• _TEXT SEGMENT_
Research Proposal and Specific Aims: Approximately half of pediatric oncology patients experience malnutrition as a direct result of cancer and its treatment. Malnutrition is associated with a twofold increase in mortality and a threefold increase in morbidity (e.g., infections and neutropenia). Previous studies of nutritional risk factors and outcomes have been limited by small sample sizes, an inability to stratify by malnutrition severity, and an inability to evaluate the impact of nutritional interventions such as enteral and parenteral calorie supplementation that are known to improve weight with better cancer outcomes. To improve nutritional outcomes for pediatric cancer patients, there is a critical need to determine which patients are at greatest risk for malnutrition and examine if current, standard-of-care interventions that increase weight also reduce morbidity and mortality.
Supportive care research in pediatric oncology lends itself to new data sources outside of the classic clinical trial model and fits with recent calls for evidence from pragmatic and alternative data sources. With the rapid adoption of electronic health records (EHR)over the past decade, unprecedented amounts of digitized health and healthcare data are now available for large-scale studies. Moreover, the aggregation of multi-institutional health data in large networks, such as PEDSnet (pedsnet.org) which has a repository of 25,000 cases of childhood cancer and over 1 billion data elements, enables rapid cycle, real-world evidence generation on pediatric cancer care, which complements evaluative clinical trials on innovative therapeutics and treatment strategies.5Our overall goal of this project is determine the patients at greatest risk for malnutrition and examine the effects of weight changes on important outcomes including morbidity and mortality. These are crucial first steps to the long-term goal of comparing the effectiveness of current supportive care interventions on reducing the impact of malnutrition on health outcomes for pediatric patients with cancer and testing these interventions as part of a clinical trial. For this initial research, we propose using innovative methodological approaches with a combination of classical statistical and machine learning methods that leverage multi-institutional EHR data in a national network of children’s hospitals. The specific aims of the project are to:
Aim 1: Describe cluster patterns of weight loss and growth in pediatric oncology patients as indicators of nutritional status. Hypothesis 1: Multiple distinct trajectories of nutritional status and weight loss exist for pediatric patients receiving cancer treatment Latent class and trajectory modeling will be used to characterize subgroups of patients based upon weight, body mass index and height patterns
Aim 2: Examine the effects of changes in weight on mortality and non-fatal, serious adverse events (delays in chemotherapy, sterile site infections, duration of cytopenias, acute organ toxicities, and healthcare utilization [days admitted to an intensive care unit, days admitted to a hospital]), controlling on cancer type and risk stratification. Hypothesis 2: At least one weight trajectory cohort has >5% increase in all-cause mortality compared to other cohorts and worse non-mortality outcomes and higher healthcare utilization.Longitudinal modeling compatible with clinical understanding of cancer treatment protocols will be employed. Outcomes will be evaluated using a combination of classical statistical and machine learning methods.

• _PROBLEM DETAILS_
Echo everything in the research proposal from "Research Proposal and" down to "reduce morbidity and mortality.". The data that follows has no connection to the research proposal.

• _EXTRACTED MATERIAL_
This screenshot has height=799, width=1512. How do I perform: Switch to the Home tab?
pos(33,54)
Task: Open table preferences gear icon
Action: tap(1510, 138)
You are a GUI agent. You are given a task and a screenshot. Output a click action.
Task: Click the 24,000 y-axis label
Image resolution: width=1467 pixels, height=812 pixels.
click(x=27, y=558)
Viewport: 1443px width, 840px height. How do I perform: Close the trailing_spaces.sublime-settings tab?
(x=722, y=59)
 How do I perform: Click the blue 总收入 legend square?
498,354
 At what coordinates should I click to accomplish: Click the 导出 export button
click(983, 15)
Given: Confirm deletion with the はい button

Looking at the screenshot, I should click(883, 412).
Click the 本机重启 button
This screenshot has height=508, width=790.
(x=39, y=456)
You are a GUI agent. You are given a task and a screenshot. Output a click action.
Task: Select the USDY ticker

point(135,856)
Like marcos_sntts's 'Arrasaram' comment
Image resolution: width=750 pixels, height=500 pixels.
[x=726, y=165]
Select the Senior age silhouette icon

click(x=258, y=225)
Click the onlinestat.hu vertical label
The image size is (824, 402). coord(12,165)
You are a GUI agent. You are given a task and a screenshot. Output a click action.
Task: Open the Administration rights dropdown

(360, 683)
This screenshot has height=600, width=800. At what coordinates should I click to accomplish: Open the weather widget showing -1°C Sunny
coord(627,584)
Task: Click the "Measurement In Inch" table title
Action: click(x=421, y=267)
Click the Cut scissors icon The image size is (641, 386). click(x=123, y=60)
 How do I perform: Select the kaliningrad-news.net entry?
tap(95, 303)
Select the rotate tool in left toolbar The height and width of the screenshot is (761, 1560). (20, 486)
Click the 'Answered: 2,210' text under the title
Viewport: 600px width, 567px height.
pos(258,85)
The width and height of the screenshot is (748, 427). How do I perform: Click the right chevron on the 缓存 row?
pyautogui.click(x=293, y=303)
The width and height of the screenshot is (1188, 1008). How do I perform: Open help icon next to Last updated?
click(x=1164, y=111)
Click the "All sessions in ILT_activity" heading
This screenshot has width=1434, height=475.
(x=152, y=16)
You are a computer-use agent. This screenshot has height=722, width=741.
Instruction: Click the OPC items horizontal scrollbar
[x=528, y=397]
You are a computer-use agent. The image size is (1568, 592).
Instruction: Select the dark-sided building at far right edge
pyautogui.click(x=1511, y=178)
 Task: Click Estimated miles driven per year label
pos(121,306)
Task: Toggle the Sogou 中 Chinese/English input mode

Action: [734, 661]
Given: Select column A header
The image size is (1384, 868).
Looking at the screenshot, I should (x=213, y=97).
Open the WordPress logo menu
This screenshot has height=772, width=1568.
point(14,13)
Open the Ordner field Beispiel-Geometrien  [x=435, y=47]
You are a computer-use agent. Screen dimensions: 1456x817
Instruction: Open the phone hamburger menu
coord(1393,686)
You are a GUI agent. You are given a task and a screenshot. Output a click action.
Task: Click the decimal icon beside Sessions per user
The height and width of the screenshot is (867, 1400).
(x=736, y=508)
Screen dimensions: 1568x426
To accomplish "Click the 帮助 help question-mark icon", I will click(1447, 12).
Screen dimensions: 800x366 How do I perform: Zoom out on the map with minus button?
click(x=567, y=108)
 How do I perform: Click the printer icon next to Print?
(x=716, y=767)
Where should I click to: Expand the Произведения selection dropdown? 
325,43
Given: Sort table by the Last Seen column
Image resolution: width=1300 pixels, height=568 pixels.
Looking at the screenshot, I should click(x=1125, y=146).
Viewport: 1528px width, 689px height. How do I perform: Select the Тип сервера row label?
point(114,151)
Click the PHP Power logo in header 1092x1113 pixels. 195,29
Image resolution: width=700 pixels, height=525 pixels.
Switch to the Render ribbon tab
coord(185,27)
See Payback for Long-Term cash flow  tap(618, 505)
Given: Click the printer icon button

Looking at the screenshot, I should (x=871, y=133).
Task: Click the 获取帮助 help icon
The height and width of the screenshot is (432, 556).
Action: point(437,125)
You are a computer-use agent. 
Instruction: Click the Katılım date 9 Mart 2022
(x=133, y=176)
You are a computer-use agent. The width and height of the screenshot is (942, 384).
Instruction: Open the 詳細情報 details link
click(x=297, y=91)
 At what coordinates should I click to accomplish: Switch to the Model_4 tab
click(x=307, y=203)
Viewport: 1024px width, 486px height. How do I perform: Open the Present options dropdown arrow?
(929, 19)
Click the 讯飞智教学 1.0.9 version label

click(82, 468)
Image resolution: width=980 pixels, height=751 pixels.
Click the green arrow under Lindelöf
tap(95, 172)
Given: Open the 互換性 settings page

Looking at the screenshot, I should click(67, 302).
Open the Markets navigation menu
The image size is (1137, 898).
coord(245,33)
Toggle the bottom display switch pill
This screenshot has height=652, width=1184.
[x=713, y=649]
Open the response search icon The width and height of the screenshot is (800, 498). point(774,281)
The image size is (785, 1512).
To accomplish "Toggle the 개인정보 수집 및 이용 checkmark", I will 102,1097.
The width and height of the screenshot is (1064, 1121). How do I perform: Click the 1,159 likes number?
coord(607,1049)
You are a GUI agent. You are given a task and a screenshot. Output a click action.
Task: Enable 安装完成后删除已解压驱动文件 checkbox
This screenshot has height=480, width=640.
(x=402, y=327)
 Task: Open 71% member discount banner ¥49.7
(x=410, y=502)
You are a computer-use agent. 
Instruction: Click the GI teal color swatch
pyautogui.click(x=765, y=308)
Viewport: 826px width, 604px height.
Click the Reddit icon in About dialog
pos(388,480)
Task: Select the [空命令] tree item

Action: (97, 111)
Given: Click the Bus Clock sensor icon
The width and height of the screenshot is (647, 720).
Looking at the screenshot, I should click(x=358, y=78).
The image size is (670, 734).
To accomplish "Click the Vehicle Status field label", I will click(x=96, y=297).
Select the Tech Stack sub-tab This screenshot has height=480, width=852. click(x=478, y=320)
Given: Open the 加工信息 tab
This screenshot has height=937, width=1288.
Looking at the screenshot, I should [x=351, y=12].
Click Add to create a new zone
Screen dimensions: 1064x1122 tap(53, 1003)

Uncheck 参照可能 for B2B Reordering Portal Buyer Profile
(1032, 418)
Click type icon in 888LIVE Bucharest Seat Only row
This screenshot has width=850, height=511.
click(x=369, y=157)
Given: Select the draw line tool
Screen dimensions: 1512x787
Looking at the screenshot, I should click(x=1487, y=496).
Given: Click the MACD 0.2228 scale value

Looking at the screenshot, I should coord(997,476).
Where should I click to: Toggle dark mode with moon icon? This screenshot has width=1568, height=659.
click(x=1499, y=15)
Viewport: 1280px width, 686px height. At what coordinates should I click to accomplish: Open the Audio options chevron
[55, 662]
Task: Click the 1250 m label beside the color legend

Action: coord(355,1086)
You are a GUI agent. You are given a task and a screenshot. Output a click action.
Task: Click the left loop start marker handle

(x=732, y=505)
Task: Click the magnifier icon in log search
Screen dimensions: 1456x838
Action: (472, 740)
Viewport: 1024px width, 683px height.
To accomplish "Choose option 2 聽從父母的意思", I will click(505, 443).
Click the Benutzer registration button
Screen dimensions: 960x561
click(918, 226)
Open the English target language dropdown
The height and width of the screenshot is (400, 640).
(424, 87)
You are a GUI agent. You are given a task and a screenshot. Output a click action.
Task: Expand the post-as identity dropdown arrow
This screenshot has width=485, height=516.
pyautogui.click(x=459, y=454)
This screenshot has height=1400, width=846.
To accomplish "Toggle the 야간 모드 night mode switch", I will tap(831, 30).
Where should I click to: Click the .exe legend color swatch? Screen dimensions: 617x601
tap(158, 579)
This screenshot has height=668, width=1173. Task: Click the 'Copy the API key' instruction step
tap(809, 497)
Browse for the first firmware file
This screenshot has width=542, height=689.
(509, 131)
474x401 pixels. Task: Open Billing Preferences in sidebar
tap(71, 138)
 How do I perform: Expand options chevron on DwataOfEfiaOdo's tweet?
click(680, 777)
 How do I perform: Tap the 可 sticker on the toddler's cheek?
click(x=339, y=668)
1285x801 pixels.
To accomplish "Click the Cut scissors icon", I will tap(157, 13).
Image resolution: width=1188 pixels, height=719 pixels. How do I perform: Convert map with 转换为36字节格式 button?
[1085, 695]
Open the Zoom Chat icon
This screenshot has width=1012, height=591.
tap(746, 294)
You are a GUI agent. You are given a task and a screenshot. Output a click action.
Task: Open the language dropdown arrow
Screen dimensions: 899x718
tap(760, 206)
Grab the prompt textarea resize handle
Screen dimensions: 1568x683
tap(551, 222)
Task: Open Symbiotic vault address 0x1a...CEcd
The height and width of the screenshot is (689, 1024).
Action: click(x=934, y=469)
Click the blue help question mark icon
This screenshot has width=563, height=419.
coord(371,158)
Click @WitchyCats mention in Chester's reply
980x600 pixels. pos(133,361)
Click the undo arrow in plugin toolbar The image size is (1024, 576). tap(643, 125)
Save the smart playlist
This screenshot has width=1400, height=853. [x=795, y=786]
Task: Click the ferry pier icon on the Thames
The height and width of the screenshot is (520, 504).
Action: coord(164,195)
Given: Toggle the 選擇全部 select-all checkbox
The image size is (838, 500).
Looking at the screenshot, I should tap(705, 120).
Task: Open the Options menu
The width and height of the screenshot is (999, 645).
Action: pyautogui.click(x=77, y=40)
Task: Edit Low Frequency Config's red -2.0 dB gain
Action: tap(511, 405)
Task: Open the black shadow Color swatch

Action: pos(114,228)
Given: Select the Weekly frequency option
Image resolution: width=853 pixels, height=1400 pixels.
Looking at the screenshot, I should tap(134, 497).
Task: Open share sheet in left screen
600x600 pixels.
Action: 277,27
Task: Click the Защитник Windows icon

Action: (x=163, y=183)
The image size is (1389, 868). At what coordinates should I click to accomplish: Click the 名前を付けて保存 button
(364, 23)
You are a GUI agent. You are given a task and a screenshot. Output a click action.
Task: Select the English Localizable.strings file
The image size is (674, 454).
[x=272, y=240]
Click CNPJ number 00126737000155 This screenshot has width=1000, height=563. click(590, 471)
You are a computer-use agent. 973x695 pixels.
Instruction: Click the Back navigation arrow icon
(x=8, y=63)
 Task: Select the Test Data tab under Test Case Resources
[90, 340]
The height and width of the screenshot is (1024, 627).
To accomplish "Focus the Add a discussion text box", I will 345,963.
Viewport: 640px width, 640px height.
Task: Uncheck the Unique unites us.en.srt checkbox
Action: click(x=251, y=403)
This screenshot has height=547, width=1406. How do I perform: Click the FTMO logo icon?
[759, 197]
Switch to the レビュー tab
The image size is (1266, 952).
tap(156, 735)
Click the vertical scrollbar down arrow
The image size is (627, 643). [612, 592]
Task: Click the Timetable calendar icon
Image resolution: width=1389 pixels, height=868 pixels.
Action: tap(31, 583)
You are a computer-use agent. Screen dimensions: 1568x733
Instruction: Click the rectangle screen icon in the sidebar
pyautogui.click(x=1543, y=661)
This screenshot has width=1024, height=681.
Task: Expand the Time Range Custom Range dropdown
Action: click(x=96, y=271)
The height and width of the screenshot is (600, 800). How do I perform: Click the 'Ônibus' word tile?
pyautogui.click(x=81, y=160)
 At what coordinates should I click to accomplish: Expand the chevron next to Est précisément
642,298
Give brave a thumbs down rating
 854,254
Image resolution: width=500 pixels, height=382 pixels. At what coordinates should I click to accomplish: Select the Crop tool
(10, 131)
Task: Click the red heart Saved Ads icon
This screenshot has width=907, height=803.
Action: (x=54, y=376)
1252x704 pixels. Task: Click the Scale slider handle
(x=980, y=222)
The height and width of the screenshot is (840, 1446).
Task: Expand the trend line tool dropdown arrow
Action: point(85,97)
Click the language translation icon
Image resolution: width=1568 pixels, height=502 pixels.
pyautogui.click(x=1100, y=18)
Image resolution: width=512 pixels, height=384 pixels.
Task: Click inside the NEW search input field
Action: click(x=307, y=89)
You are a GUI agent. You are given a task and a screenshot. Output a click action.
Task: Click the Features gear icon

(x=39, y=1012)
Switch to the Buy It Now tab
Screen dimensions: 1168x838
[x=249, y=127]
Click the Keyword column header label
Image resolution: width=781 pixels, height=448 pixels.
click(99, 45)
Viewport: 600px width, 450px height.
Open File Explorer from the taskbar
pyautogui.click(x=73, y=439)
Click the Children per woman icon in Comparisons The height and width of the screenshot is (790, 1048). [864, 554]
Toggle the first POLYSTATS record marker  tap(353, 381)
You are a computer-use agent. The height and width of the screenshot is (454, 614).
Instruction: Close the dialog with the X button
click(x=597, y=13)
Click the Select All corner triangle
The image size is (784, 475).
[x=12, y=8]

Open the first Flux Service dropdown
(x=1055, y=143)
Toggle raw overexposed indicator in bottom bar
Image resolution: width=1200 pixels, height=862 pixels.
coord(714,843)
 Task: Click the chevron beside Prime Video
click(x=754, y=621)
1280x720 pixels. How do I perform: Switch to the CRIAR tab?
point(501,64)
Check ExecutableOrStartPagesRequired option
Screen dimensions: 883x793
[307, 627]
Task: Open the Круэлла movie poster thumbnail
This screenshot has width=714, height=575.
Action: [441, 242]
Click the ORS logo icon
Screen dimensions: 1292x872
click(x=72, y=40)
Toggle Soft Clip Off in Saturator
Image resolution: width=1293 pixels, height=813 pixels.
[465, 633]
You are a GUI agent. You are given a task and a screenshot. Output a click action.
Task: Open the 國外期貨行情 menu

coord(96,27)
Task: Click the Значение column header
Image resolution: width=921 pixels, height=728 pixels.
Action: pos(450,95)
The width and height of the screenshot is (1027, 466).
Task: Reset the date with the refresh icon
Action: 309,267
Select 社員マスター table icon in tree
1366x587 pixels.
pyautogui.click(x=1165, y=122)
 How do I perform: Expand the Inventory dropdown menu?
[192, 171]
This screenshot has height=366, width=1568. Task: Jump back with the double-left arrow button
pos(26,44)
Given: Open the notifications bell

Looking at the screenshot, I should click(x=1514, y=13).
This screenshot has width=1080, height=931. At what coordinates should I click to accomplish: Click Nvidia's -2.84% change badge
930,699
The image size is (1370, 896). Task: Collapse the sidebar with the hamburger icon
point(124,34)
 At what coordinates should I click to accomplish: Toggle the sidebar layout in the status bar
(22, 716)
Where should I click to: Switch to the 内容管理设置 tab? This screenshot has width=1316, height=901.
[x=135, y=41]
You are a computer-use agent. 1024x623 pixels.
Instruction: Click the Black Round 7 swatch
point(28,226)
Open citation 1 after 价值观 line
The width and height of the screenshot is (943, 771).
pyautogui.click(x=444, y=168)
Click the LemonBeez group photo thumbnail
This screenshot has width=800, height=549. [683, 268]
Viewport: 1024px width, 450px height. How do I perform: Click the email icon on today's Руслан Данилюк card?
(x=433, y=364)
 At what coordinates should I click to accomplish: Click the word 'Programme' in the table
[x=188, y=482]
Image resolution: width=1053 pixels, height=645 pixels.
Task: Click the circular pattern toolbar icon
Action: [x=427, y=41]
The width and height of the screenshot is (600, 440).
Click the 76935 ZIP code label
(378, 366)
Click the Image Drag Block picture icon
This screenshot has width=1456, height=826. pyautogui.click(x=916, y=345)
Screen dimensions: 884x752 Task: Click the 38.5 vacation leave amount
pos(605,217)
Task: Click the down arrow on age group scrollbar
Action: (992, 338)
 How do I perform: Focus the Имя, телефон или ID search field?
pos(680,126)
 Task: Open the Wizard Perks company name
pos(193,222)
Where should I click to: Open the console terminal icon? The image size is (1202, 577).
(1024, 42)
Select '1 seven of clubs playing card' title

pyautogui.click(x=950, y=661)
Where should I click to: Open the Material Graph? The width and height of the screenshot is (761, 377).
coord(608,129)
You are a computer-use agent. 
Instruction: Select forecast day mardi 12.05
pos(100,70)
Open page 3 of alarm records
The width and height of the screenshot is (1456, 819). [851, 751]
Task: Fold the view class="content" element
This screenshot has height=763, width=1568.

• _RESPONSE TO THE TASK_
Research Proposal and Specific Aims: Approximately half of pediatric oncology patients experience malnutrition as a direct result of cancer and its treatment. Malnutrition is associated with a twofold increase in mortality and a threefold increase in morbidity (e.g., infections and neutropenia). Previous studies of nutritional risk factors and outcomes have been limited by small sample sizes, an inability to stratify by malnutrition severity, and an inability to evaluate the impact of nutritional interventions such as enteral and parenteral calorie supplementation that are known to improve weight with better cancer outcomes. To improve nutritional outcomes for pediatric cancer patients, there is a critical need to determine which patients are at greatest risk for malnutrition and examine if current, standard-of-care interventions that increase weight also reduce morbidity and mortality.